> [Problem to work on]
Your job is to give again, exactly and with no additions, the lines in the records below from the one with "You are a GUI" through the one with "This screenshot has width=673, height=513.", both included. Omit the pictures.

________________________

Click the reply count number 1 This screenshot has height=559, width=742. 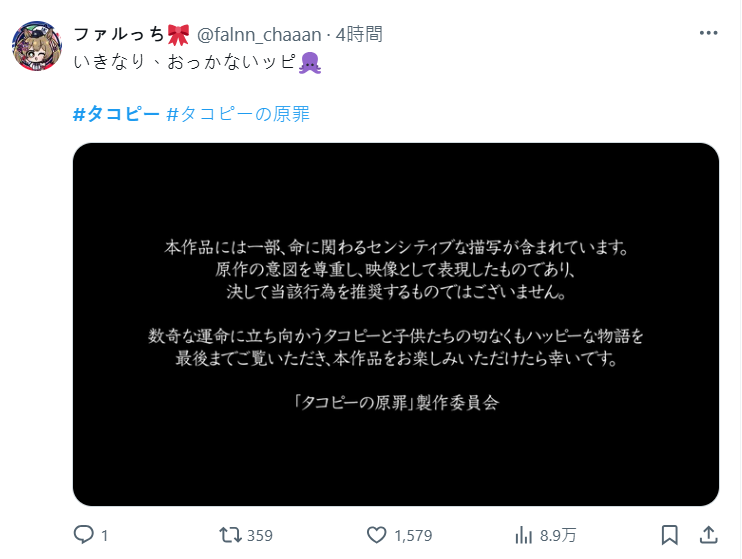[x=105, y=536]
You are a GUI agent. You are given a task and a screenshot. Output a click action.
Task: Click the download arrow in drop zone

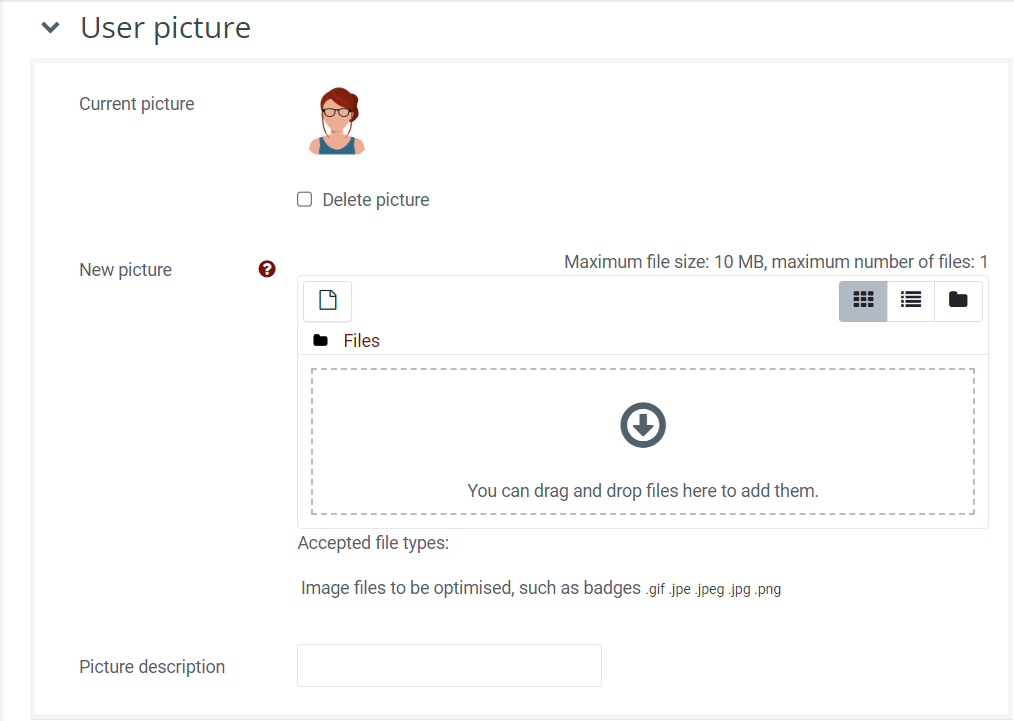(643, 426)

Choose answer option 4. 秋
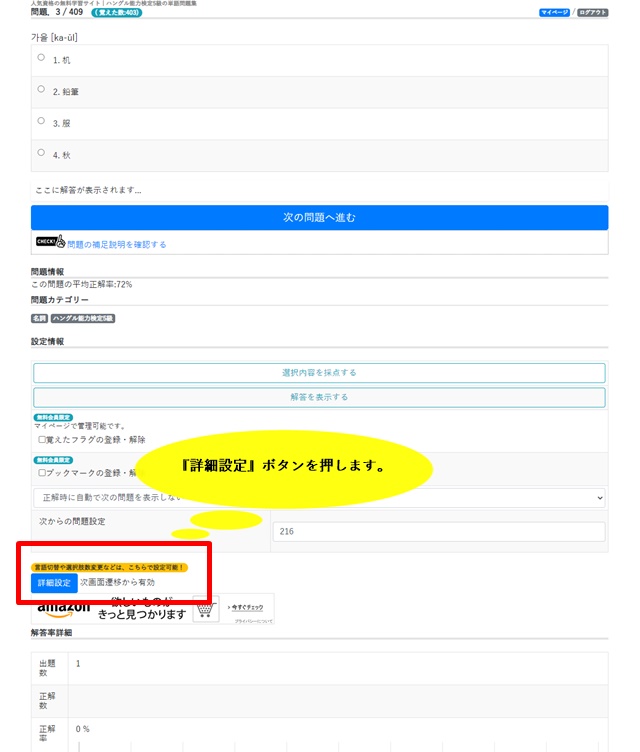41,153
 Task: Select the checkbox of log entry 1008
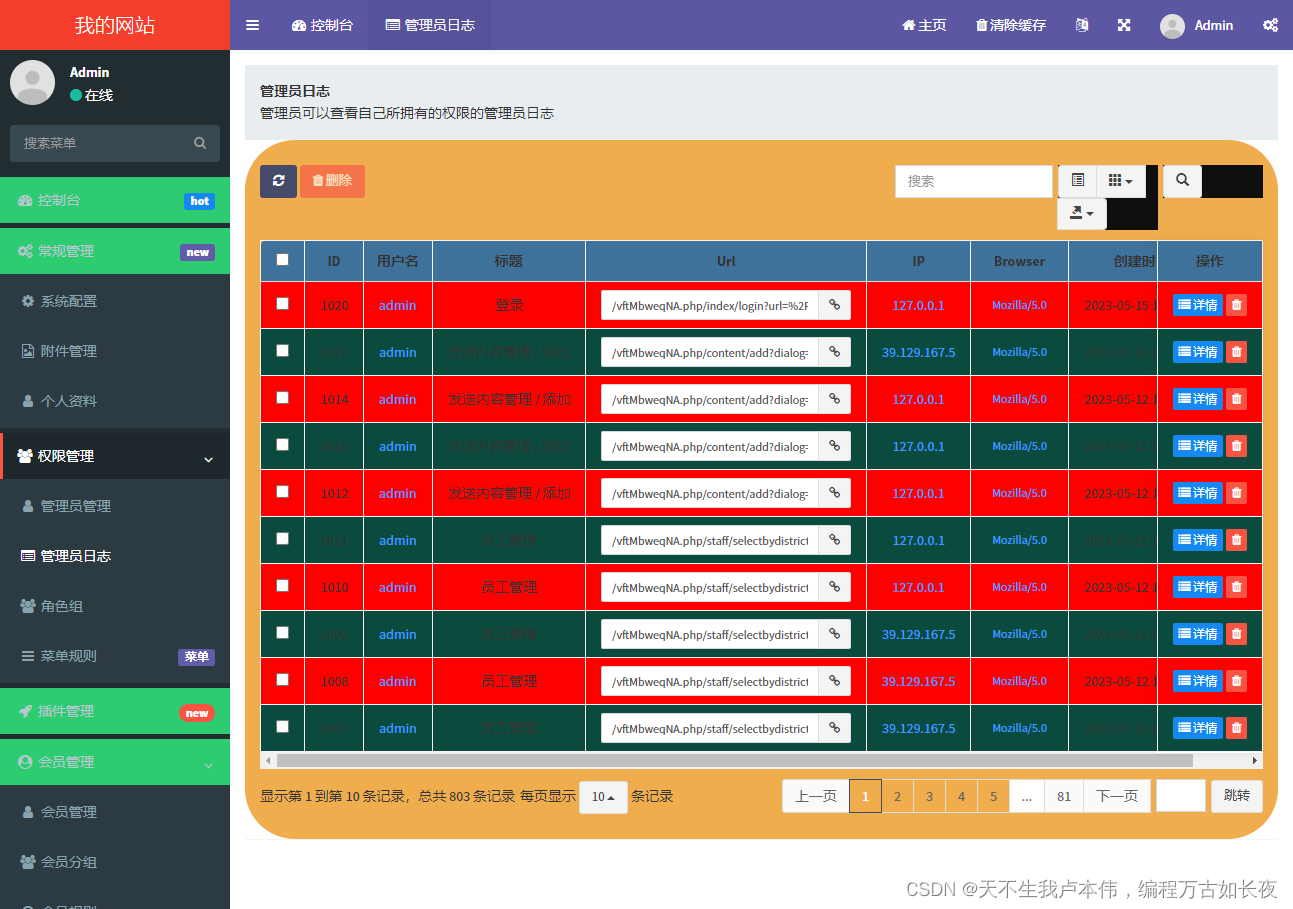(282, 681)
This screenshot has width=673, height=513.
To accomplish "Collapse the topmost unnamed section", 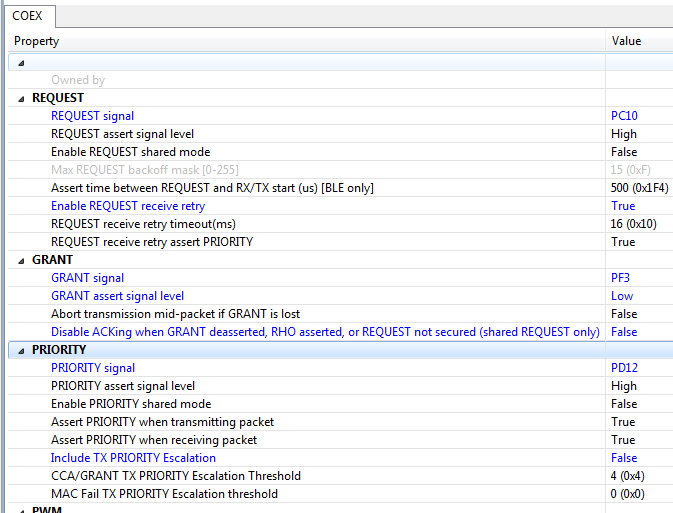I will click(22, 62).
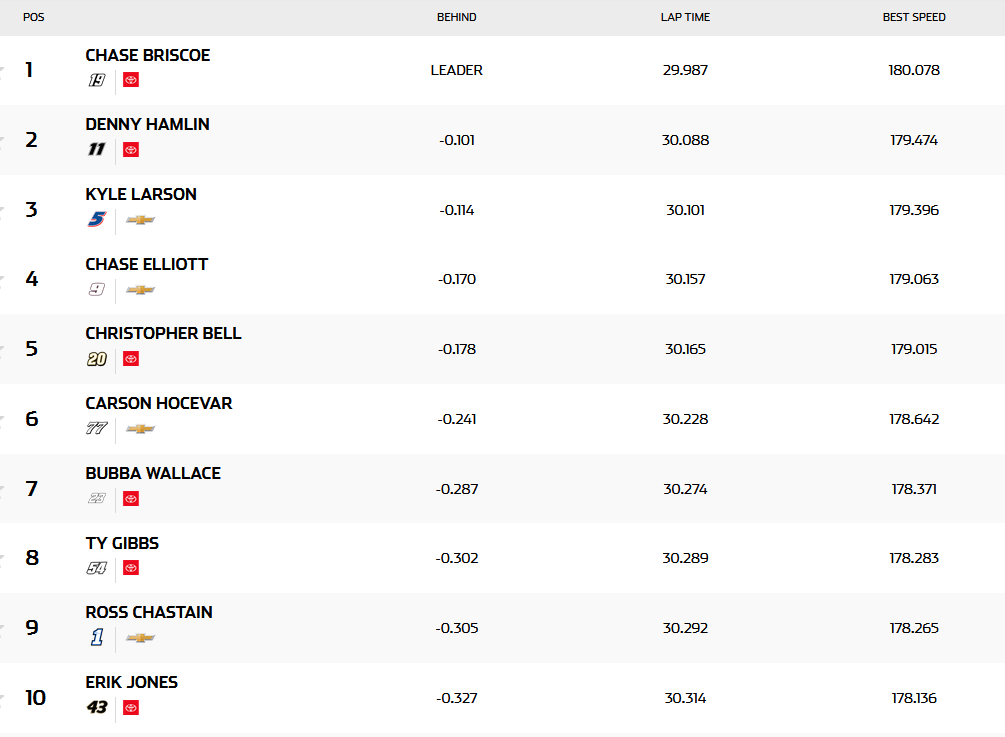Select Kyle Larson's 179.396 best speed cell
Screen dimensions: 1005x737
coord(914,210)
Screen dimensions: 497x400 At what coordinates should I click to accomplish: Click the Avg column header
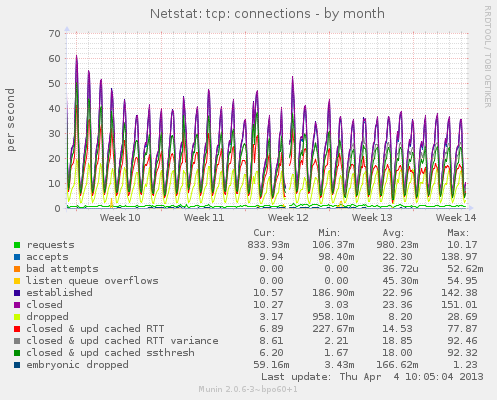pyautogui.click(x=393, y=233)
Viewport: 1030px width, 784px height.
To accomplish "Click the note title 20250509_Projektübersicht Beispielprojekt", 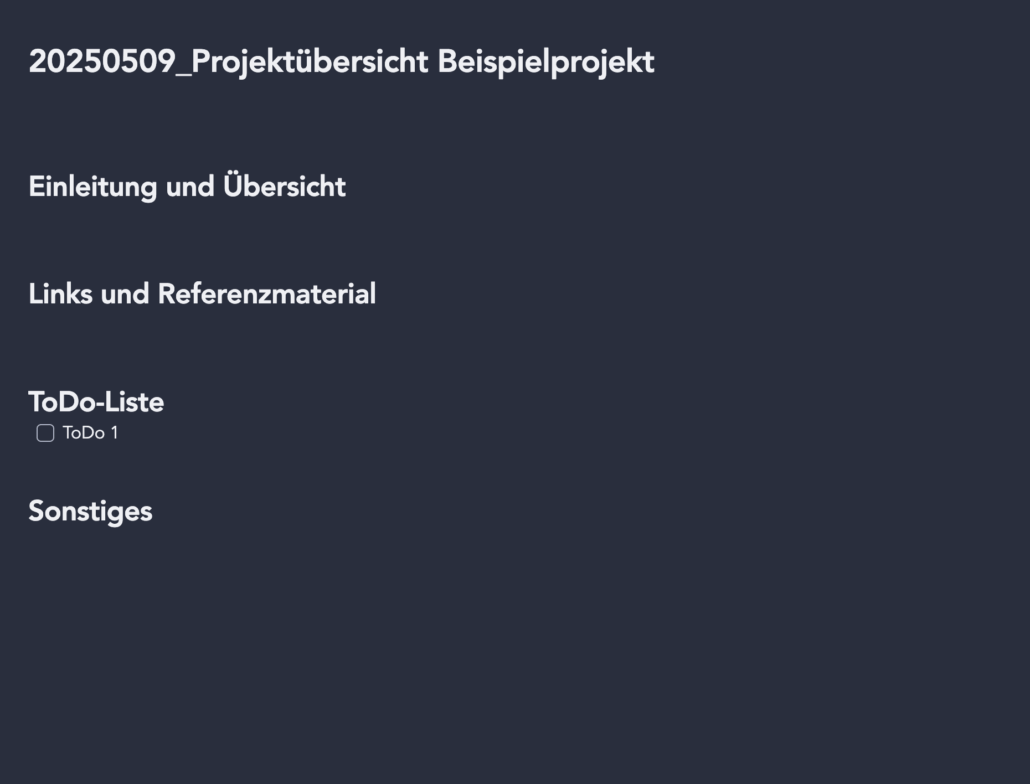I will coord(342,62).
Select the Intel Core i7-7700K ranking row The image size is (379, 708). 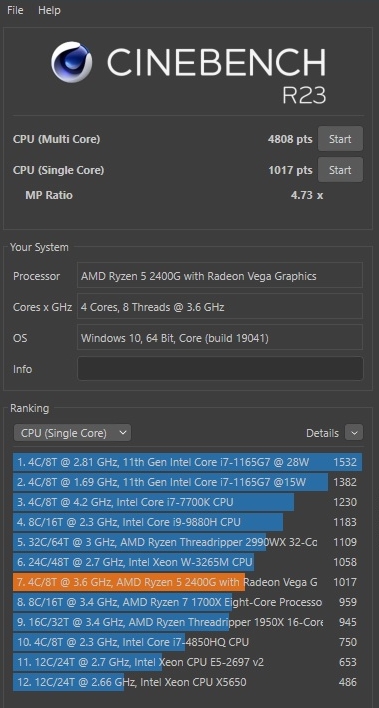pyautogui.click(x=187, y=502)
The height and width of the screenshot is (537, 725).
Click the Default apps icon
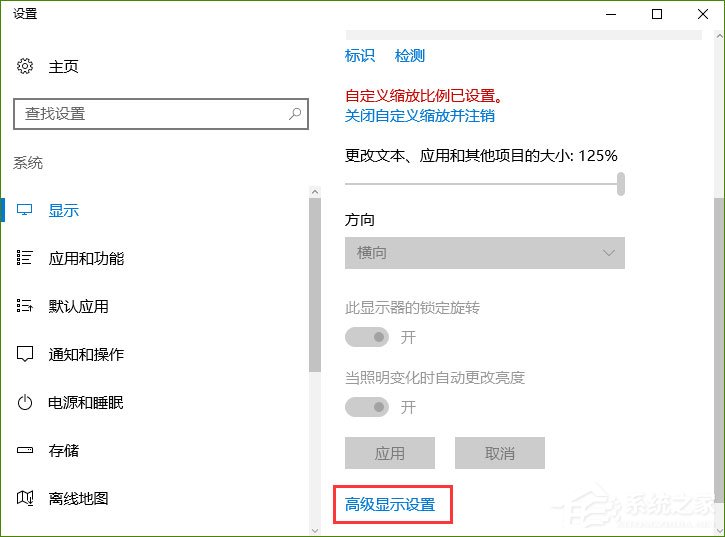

________________________

> [Exercise result]
You are a GUI agent. You are given a task and a screenshot. Output a click action.
Task: Click the download arrow in drop zone

(643, 426)

Choose answer option 4. 秋
41,153
 Task: Select the checkbox of log entry 1008
(282, 681)
This screenshot has width=673, height=513.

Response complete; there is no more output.